Jabuk, South Australia
Jabuk is a locality in the Australian state of South Australia located about south-east of the state capital of Adelaide and respectively about west and east of the municipal seats of Pinnaroo and Tailem Bend.
It began originally by 1908 as a private subdivision of section 5 in the cadastral unit of the Hundred of Peake by a local landowner known as "Mr.Cross of Wellington". In several sources, it has been described as a private town. The name was officially altered from Marmon Jabuk to Jabuk on 20 February 1941. Boundaries for the locality were created on 12 August 1999 for the portion within the Southern Mallee District Council and on 24 August 2000 for the portion within the Coorong District Council.

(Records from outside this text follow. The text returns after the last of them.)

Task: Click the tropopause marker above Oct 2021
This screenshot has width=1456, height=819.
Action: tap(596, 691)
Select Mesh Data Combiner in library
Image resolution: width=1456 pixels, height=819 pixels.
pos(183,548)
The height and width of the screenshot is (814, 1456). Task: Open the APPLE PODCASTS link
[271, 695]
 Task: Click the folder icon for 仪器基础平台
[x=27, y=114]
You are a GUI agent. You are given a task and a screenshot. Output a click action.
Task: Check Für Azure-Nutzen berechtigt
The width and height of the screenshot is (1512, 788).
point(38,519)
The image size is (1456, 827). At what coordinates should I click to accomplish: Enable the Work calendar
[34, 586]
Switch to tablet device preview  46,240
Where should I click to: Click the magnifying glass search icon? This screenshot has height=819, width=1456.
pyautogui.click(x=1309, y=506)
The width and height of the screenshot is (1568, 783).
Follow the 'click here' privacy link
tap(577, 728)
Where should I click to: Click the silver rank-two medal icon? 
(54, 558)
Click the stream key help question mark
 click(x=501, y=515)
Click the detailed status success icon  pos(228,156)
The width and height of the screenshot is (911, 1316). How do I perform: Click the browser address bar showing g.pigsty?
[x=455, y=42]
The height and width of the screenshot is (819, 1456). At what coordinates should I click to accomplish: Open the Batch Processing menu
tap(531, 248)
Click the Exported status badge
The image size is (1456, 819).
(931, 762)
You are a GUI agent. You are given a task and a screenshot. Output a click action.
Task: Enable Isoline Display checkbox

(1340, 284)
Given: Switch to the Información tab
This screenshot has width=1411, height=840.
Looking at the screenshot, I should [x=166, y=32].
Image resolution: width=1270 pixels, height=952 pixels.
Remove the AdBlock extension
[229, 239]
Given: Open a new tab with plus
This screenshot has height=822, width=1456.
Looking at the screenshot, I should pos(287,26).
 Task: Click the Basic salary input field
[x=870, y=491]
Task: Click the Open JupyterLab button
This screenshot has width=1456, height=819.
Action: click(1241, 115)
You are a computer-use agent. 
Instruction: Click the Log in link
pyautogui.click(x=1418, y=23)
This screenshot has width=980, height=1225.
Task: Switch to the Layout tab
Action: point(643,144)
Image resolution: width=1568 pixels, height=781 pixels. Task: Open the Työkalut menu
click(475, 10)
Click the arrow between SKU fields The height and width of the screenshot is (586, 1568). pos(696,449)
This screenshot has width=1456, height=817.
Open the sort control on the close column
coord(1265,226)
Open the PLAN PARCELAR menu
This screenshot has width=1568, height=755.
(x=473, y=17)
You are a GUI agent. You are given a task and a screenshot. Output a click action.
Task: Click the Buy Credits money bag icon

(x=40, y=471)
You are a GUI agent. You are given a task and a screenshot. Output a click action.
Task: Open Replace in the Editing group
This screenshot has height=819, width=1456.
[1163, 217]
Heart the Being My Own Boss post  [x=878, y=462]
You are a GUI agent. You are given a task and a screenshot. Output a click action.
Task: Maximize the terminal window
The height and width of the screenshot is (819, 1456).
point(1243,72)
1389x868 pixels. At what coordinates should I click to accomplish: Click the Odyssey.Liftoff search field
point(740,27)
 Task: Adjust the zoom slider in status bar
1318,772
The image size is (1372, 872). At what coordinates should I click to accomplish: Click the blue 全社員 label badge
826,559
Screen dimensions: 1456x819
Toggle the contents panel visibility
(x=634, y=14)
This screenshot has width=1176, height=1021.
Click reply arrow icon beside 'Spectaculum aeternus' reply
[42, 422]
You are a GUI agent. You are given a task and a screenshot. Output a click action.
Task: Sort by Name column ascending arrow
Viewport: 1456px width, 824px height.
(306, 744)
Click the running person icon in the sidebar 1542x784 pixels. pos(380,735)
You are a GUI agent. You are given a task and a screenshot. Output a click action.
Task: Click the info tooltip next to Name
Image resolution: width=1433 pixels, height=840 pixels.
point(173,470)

The name appears to be derived from the nearby Marmon Jabuk Range, but the origin of that name is unclear. It could be named from an Afghan word by a cameleer, or from a local Aboriginal word.
The 'private town' is located in the approximate centre of the locality with the Mallee Highway to its north and the Pinnaroo railway line to its south.
There is also a war memorial, institute, football oval, tennis courts with lights and a play ground. Jabuk has a tennis club with a senior section. The football oval is no longer in use, and now farmed, and its clubrooms are used by the Jabuk tennis team. The Epiphany Lutheran Church, the foundation stone being laid on 7 February 1960, has long been closed. There is also a Baptist church which is no longer in use.
The 2016 Australian census which was conducted in August 2016 reports that Jabuk had a population of 66.
Jabuk is located within the federal division of Barker, the state electoral district of Hammond and the local government areas of the Coorong District Council and the Southern Mallee District Council.